Dependence on total mass
While the bulk of this study focuses on collisions of \(\sim \) Moon-sized embryos (\(M_{{\mathrm {tot}}} = 10^{23}\) kg) we also considered different masses between \(10^{22}\) and \(10^{25}\) kg, to study the influence of the total mass on the general collision outcome and especially on vaporization of volatile material (see Sect. 4.5). We already investigated the dependence of similar-sized collision outcomes on total mass in Burger and Schäfer (2017) in detail and will therefore limit ourselves to some important remarks in this paper. The results presented in Fig. 7 indicate that for the larger body the outcome is very similar over the whole investigated range of masses—their volatile inventory remains largely untouched (upper panels). The situation for the smaller body is substantially different (lower panels). For the three simulated mass ratios final wmf are only in the \(\gamma \) = 1:2 case relatively independent of total mass, but show large variations for \(\gamma \) = 1:9, ranging from 0.75 down to only 0.27, and for \(\gamma \) = 1:20 even from 0.79 down to basically zero. The main reasons for these differences are the transition from subsonic to supersonic collision velocities with increasing mass (for other parameters equal), and increasing gravitational compression toward higher masses, resulting in more compact objects with greater hydrostatic pressures to be partly released upon impact. This clearly shows that the total mass is a crucial parameter for stripping of volatiles from the smaller body in a hit-and-run encounter, and at least this aspect of similar-sized collisions can certainly not be assumed to be scale invariant (Asphaug 2010; Burger and Schäfer 2017).

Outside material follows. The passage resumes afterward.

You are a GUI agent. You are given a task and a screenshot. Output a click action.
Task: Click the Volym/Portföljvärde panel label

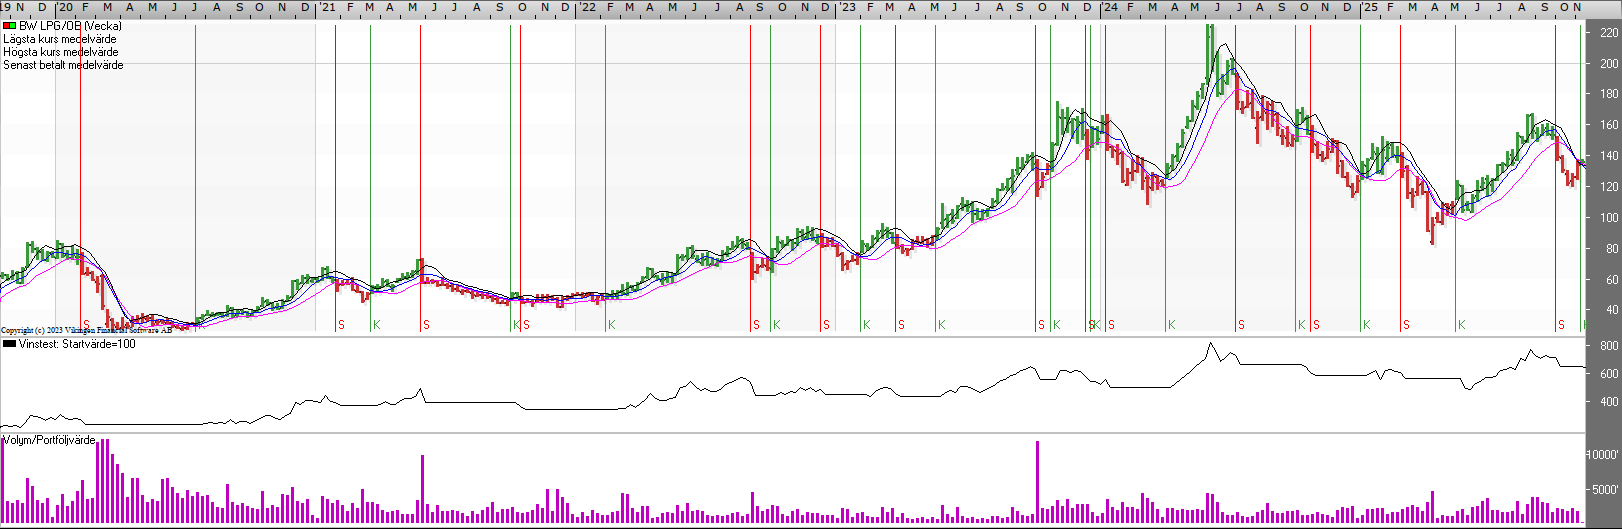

Dependence on water amount and distribution
In order to check the influence of the chosen composition model, we performed additional simulation runs with entirely dry target bodies (with \(v/v_{{\mathrm {esc}}} = 2.5, \gamma \) = 1:9, \(M_{{\mathrm {tot}}} = 10^{23}\) kg and \(\alpha = 45^\circ \) and \(60^\circ \); cf. Table 1) and compared them to runs with otherwise equal parameters and our usual composition model with both bodies covered in water (ice). Naturally the overall post-collision water contents are lower now, but the amount transferred from the projectile to the target and the amount lost from the projectile are expected to be approximately equal and independent of the target’s precise composition. Our results confirm this with differences in wmf (and also in fragment masses and kinetics) around 20% or lower. A dry target consistently accretes more water (from the projectile) than a water-rich one and causes the projectile to loose a larger fraction of its initial volatile content. The projectile also looses more mass in general when colliding with a dry target instead of a water-rich one, where the difference is larger for the \(\alpha = 45^\circ \) case than for \(60^\circ \). We suspect that this behavior is an interplay between the higher density of basalt compared to water, which results in a larger resistance against impacting material, and a slightly different collision geometry, because a dry target is more compact than a volatile-rich one. The latter means not least a higher specific impact energy in the dry-target runs (e.g., in the \(\alpha = 45^\circ \) case about 5%, 1.27 vs. 1.33 MJ/kg), since all other parameters were kept constant. This is consistent with the higher losses in the dry-target run.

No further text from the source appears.